Aim of the exercise — Render the data below as a Markdown table with the columns "Row" and "Line": number the rows in order and put one line in each row, leaving out blank lines.

Data —

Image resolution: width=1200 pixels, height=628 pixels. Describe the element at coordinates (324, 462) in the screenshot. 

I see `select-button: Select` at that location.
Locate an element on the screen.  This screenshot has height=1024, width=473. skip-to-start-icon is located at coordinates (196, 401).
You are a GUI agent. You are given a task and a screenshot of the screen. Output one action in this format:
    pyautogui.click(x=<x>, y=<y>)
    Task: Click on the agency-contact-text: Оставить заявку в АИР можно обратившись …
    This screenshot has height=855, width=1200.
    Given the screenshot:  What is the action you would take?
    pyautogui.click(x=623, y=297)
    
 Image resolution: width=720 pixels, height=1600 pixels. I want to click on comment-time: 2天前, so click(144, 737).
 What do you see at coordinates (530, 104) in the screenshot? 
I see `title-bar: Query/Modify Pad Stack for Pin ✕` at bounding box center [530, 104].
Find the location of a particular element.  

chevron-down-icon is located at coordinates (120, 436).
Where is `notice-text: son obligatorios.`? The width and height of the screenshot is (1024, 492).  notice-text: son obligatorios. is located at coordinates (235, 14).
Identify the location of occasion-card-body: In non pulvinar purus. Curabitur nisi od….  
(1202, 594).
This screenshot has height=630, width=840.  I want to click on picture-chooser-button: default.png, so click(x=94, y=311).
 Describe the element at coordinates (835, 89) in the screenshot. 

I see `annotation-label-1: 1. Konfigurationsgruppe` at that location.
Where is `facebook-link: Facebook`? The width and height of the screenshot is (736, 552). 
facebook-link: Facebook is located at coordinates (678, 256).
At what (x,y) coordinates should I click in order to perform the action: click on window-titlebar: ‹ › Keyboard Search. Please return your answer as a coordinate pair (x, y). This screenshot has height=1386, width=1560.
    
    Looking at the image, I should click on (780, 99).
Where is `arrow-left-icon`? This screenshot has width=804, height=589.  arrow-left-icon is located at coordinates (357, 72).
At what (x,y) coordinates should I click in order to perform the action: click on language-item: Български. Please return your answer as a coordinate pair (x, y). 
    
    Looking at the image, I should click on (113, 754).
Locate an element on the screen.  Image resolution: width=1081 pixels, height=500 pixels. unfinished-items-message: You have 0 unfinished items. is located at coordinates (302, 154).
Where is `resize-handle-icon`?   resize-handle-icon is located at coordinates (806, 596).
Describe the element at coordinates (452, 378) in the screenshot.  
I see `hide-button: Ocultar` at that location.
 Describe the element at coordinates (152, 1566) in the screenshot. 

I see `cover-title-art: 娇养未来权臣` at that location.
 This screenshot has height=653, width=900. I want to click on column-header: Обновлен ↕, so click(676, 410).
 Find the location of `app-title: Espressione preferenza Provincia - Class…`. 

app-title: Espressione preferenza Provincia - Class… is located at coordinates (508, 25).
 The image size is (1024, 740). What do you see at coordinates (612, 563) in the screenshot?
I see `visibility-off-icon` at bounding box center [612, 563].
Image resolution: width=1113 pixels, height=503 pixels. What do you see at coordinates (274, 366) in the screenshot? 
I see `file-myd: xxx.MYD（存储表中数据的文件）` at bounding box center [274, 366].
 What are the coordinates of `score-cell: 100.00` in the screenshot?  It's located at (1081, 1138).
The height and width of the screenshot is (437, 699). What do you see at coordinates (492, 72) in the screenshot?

Exercise result —
| Row | Line |
|---|---|
| 1 | Image resolution: width=1200 pixels, height=628 pixels. Describe the element at coordinates (324, 462) in the screenshot.  |
| 2 | I see `select-button: Select` at that location. |
| 3 | Locate an element on the screen.  This screenshot has height=1024, width=473. skip-to-start-icon is located at coordinates (196, 401). |
| 4 | You are a GUI agent. You are given a task and a screenshot of the screen. Output one action in this format: |
| 5 |     pyautogui.click(x=<x>, y=<y>) |
| 6 |     Task: Click on the agency-contact-text: Оставить заявку в АИР можно обратившись … |
| 7 |     This screenshot has height=855, width=1200. |
| 8 |     Given the screenshot:  What is the action you would take? |
| 9 |     pyautogui.click(x=623, y=297) |
| 10 |  Image resolution: width=720 pixels, height=1600 pixels. I want to click on comment-time: 2天前, so click(144, 737). |
| 11 |  What do you see at coordinates (530, 104) in the screenshot?  |
| 12 | I see `title-bar: Query/Modify Pad Stack for Pin ✕` at bounding box center [530, 104]. |
| 13 | Find the location of a particular element.   |
| 14 | chevron-down-icon is located at coordinates (120, 436). |
| 15 | Where is `notice-text: son obligatorios.`? The width and height of the screenshot is (1024, 492).  notice-text: son obligatorios. is located at coordinates (235, 14). |
| 16 | Identify the location of occasion-card-body: In non pulvinar purus. Curabitur nisi od….   |
| 17 | (1202, 594). |
| 18 | This screenshot has height=630, width=840.  I want to click on picture-chooser-button: default.png, so click(x=94, y=311). |
| 19 |  Describe the element at coordinates (835, 89) in the screenshot.  |
| 20 | I see `annotation-label-1: 1. Konfigurationsgruppe` at that location. |
| 21 | Where is `facebook-link: Facebook`? The width and height of the screenshot is (736, 552).  |
| 22 | facebook-link: Facebook is located at coordinates (678, 256). |
| 23 | At what (x,y) coordinates should I click in order to perform the action: click on window-titlebar: ‹ › Keyboard Search. Please return your answer as a coordinate pair (x, y). This screenshot has height=1386, width=1560. |
| 24 |     Looking at the image, I should click on (780, 99). |
| 25 | Where is `arrow-left-icon`? This screenshot has width=804, height=589.  arrow-left-icon is located at coordinates (357, 72). |
| 26 | At what (x,y) coordinates should I click in order to perform the action: click on language-item: Български. Please return your answer as a coordinate pair (x, y).  |
| 27 |     Looking at the image, I should click on (113, 754). |
| 28 | Locate an element on the screen.  Image resolution: width=1081 pixels, height=500 pixels. unfinished-items-message: You have 0 unfinished items. is located at coordinates (302, 154). |
| 29 | Where is `resize-handle-icon`?   resize-handle-icon is located at coordinates (806, 596). |
| 30 | Describe the element at coordinates (452, 378) in the screenshot.   |
| 31 | I see `hide-button: Ocultar` at that location. |
| 32 |  Describe the element at coordinates (152, 1566) in the screenshot.  |
| 33 | I see `cover-title-art: 娇养未来权臣` at that location. |
| 34 |  This screenshot has height=653, width=900. I want to click on column-header: Обновлен ↕, so click(676, 410). |
| 35 |  Find the location of `app-title: Espressione preferenza Provincia - Class…`.  |
| 36 | app-title: Espressione preferenza Provincia - Class… is located at coordinates (508, 25). |
| 37 |  The image size is (1024, 740). What do you see at coordinates (612, 563) in the screenshot? |
| 38 | I see `visibility-off-icon` at bounding box center [612, 563]. |
| 39 | Image resolution: width=1113 pixels, height=503 pixels. What do you see at coordinates (274, 366) in the screenshot?  |
| 40 | I see `file-myd: xxx.MYD（存储表中数据的文件）` at bounding box center [274, 366]. |
| 41 |  What are the coordinates of `score-cell: 100.00` in the screenshot?  It's located at (1081, 1138). |
| 42 | The height and width of the screenshot is (437, 699). What do you see at coordinates (492, 72) in the screenshot? |